- Data for processing:
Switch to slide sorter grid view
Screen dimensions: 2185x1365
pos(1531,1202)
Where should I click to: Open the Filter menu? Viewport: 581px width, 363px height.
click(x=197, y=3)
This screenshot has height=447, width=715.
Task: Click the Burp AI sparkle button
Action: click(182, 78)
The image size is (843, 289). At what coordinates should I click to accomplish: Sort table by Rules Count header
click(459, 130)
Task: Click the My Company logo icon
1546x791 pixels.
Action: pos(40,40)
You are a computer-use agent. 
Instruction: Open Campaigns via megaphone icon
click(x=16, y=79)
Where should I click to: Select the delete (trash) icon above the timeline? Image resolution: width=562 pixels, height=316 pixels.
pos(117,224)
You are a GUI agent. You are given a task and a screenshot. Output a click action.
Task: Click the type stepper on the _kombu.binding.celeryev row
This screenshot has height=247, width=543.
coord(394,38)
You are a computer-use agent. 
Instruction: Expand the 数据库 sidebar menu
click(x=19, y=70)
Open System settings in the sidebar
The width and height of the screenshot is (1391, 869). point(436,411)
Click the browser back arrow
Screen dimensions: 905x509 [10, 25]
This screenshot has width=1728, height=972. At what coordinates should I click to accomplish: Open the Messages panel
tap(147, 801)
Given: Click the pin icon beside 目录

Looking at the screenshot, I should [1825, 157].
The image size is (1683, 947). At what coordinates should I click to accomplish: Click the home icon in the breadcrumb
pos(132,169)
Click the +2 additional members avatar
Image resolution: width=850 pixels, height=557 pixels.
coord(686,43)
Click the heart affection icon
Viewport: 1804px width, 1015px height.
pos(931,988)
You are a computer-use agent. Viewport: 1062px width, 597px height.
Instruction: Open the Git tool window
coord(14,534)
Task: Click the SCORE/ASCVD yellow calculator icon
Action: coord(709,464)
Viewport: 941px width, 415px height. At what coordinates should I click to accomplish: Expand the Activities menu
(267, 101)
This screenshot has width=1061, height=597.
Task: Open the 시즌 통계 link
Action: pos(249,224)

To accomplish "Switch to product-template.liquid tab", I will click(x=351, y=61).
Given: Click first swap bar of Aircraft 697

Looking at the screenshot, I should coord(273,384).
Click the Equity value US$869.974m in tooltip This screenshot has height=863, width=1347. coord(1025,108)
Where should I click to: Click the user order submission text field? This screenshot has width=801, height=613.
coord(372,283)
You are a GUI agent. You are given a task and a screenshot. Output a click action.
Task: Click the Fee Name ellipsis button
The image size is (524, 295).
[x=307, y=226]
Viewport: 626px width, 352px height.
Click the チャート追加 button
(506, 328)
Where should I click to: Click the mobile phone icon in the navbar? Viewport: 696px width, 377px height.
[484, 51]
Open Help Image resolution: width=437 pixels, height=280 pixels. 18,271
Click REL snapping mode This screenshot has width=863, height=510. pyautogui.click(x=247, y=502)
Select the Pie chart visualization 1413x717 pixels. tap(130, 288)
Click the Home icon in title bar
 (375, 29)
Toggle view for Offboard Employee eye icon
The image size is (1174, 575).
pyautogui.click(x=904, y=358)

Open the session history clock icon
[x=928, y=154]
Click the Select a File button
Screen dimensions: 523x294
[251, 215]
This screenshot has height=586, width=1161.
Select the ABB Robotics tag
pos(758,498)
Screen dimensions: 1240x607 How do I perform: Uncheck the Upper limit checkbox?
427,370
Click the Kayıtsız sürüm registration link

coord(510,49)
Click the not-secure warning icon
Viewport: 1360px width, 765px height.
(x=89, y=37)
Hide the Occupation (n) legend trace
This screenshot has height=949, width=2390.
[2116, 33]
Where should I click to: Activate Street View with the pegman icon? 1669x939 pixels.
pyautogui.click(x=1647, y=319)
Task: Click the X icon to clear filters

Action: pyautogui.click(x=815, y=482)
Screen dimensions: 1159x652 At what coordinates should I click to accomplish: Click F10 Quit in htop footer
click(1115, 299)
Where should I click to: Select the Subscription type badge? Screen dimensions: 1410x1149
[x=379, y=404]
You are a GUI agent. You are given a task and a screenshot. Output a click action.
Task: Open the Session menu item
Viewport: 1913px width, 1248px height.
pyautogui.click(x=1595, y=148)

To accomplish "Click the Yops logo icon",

- Work instructions: Word for word, transcribe the data shown above.

- Task output:
Switch to slide sorter grid view
Screen dimensions: 2185x1365
pos(1531,1202)
Where should I click to: Open the Filter menu? Viewport: 581px width, 363px height.
click(x=197, y=3)
This screenshot has height=447, width=715.
Task: Click the Burp AI sparkle button
Action: click(182, 78)
The image size is (843, 289). At what coordinates should I click to accomplish: Sort table by Rules Count header
click(459, 130)
Task: Click the My Company logo icon
1546x791 pixels.
Action: pos(40,40)
You are a computer-use agent. 
Instruction: Open Campaigns via megaphone icon
click(x=16, y=79)
Where should I click to: Select the delete (trash) icon above the timeline? Image resolution: width=562 pixels, height=316 pixels.
pos(117,224)
You are a GUI agent. You are given a task and a screenshot. Output a click action.
Task: Click the type stepper on the _kombu.binding.celeryev row
This screenshot has height=247, width=543.
coord(394,38)
You are a computer-use agent. 
Instruction: Expand the 数据库 sidebar menu
click(x=19, y=70)
Open System settings in the sidebar
The width and height of the screenshot is (1391, 869). point(436,411)
Click the browser back arrow
Screen dimensions: 905x509 [10, 25]
This screenshot has width=1728, height=972. At what coordinates should I click to accomplish: Open the Messages panel
tap(147, 801)
Given: Click the pin icon beside 目录

Looking at the screenshot, I should [1825, 157].
The image size is (1683, 947). At what coordinates should I click to accomplish: Click the home icon in the breadcrumb
pos(132,169)
Click the +2 additional members avatar
Image resolution: width=850 pixels, height=557 pixels.
coord(686,43)
Click the heart affection icon
Viewport: 1804px width, 1015px height.
pos(931,988)
You are a computer-use agent. Viewport: 1062px width, 597px height.
Instruction: Open the Git tool window
coord(14,534)
Task: Click the SCORE/ASCVD yellow calculator icon
Action: coord(709,464)
Viewport: 941px width, 415px height. At what coordinates should I click to accomplish: Expand the Activities menu
(267, 101)
This screenshot has width=1061, height=597.
Task: Open the 시즌 통계 link
Action: pos(249,224)

To accomplish "Switch to product-template.liquid tab", I will click(x=351, y=61).
Given: Click first swap bar of Aircraft 697

Looking at the screenshot, I should coord(273,384).
Click the Equity value US$869.974m in tooltip This screenshot has height=863, width=1347. coord(1025,108)
Where should I click to: Click the user order submission text field? This screenshot has width=801, height=613.
coord(372,283)
You are a GUI agent. You are given a task and a screenshot. Output a click action.
Task: Click the Fee Name ellipsis button
The image size is (524, 295).
[x=307, y=226]
Viewport: 626px width, 352px height.
Click the チャート追加 button
(506, 328)
Where should I click to: Click the mobile phone icon in the navbar? Viewport: 696px width, 377px height.
[484, 51]
Open Help Image resolution: width=437 pixels, height=280 pixels. 18,271
Click REL snapping mode This screenshot has width=863, height=510. pyautogui.click(x=247, y=502)
Select the Pie chart visualization 1413x717 pixels. tap(130, 288)
Click the Home icon in title bar
 (375, 29)
Toggle view for Offboard Employee eye icon
The image size is (1174, 575).
pyautogui.click(x=904, y=358)

Open the session history clock icon
[x=928, y=154]
Click the Select a File button
Screen dimensions: 523x294
[251, 215]
This screenshot has height=586, width=1161.
Select the ABB Robotics tag
pos(758,498)
Screen dimensions: 1240x607 How do I perform: Uncheck the Upper limit checkbox?
427,370
Click the Kayıtsız sürüm registration link

coord(510,49)
Click the not-secure warning icon
Viewport: 1360px width, 765px height.
(x=89, y=37)
Hide the Occupation (n) legend trace
This screenshot has height=949, width=2390.
[2116, 33]
Where should I click to: Activate Street View with the pegman icon? 1669x939 pixels.
pyautogui.click(x=1647, y=319)
Task: Click the X icon to clear filters

Action: pyautogui.click(x=815, y=482)
Screen dimensions: 1159x652 At what coordinates should I click to accomplish: Click F10 Quit in htop footer
click(1115, 299)
Where should I click to: Select the Subscription type badge? Screen dimensions: 1410x1149
[x=379, y=404]
You are a GUI agent. You are given a task and a screenshot. Output a click action.
Task: Open the Session menu item
Viewport: 1913px width, 1248px height.
pyautogui.click(x=1595, y=148)

To accomplish "Click the Yops logo icon",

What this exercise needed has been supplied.